본문 발췌:
........
RDD Action

BAPA 2023. 10. 13. 00:07

2023. 10. 13. 00:07

RDD Action?

간단히 설명하자면, 결과 값, 즉 return이 RDD가 아닌 다른 것으로 반환되는 연산이다.
RDD Transformation을 수행하게 만드는 도화선이라고 봐도 된다.
- 즉 N개의 Transformation Method들이 쌓여도 수행하지 않다가 Action Method가 호출되면 그 때 순차적으로 수행한다

Output Function

기본적으로 Collection Type으로 반환하는 경우가 많기 때문에 너무 많은 개수를 반환하면, OOM 이 발생할 수 있다.

데이터 추출

// collect
characterRDD.collect.mkString("Array(", ", ", ")")
//Array(good,bad, good,bad, best,worst, plus,minus)

// first
numericRDD.first()
// 1

// take
numericRDD.take(2).mkString("Array(", ", ", ")")
........
데이터 발췌:
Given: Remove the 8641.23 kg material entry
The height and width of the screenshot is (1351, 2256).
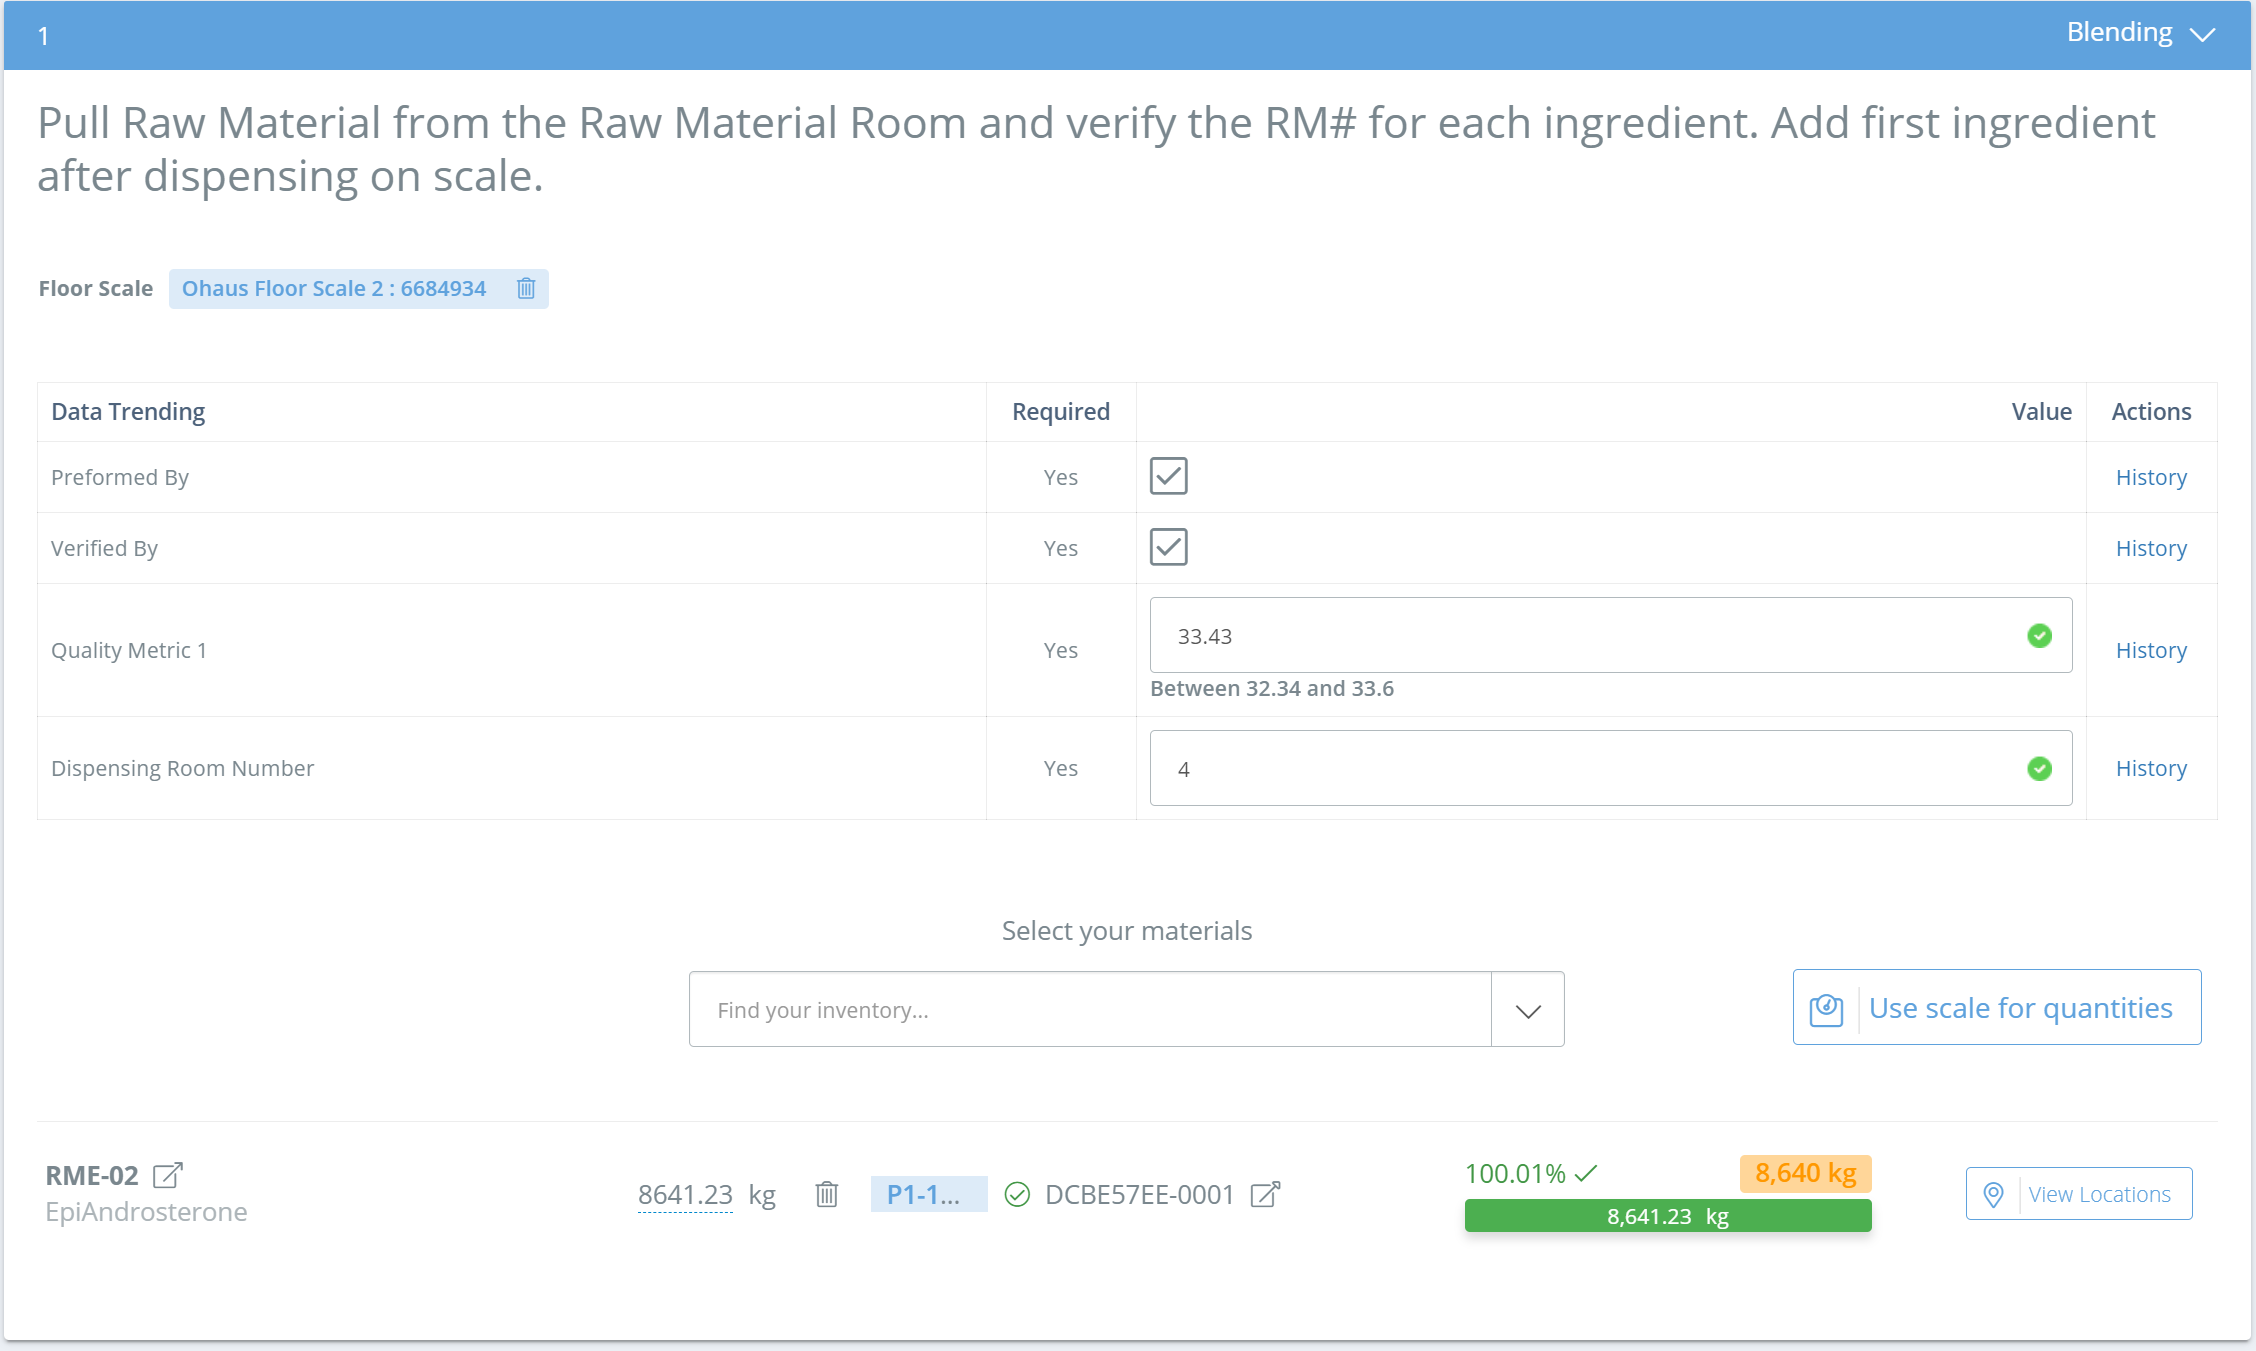Looking at the screenshot, I should tap(826, 1194).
........
요구 사항 A:
RDD Action 글에서 "RDD Transformation을 수행하게"부터 "이 발생할 수 있다."까지의 구간을 그대로 옮겨 적으세요.
요구 사항 B:
RDD Action에 관한 글을 마지막 줄 다음부터 이어서 써 주세요.
데이터는 참고할 필요가 없습니다.

예상 답안 A:
RDD Transformation을 수행하게 만드는 도화선이라고 봐도 된다.
- 즉 N개의 Transformation Method들이 쌓여도 수행하지 않다가 Action Method가 호출되면 그 때 순차적으로 수행한다

Output Function

기본적으로 Collection Type으로 반환하는 경우가 많기 때문에 너무 많은 개수를 반환하면, OOM 이 발생할 수 있다.

예상 답안 B:
// Array(1, 2)

// takeSample
numericRDD.takeSample(withReplacement = false, 3).mkString("Array(", ", ", ")")
numericRDD.takeSample(withReplacement = true, 3).mkString("Array(", ", ", ")")
// Array(1, 2, 3)
// Array(4, 2, 1)

collect
- RDD를 Array[T]형태로 반환
- 굳이 Mysql로 따지면 select라고 봐도 될듯하다.
first
- 최초 1개의 값을 반환
- mysql에서 limit 1이라고 생각해도 무방
take
- 최초 값 부터 N개를 반환
- mysql에서 limit n이라고 생각해도 무방
takeSample
- sample과 동일하지만, 다른것은 RDD가 아닌 Collection Type으로 반환

Count

characterRDD.count  
// 4
characterRDD.countByValue
// Map(best,worst -> 1, good,bad -> 2, plus,minus -> 1)

count
- 모든 요소 개수 반환
countByValue
- 요소 별 개수

Reduce / Fold / aggregate

numericRDD.reduce(_ * _)
//reduce : 24
numericRDD.fold(1)(_ * _)
//fold : 24
numericRDD.fold(0)(_ * _)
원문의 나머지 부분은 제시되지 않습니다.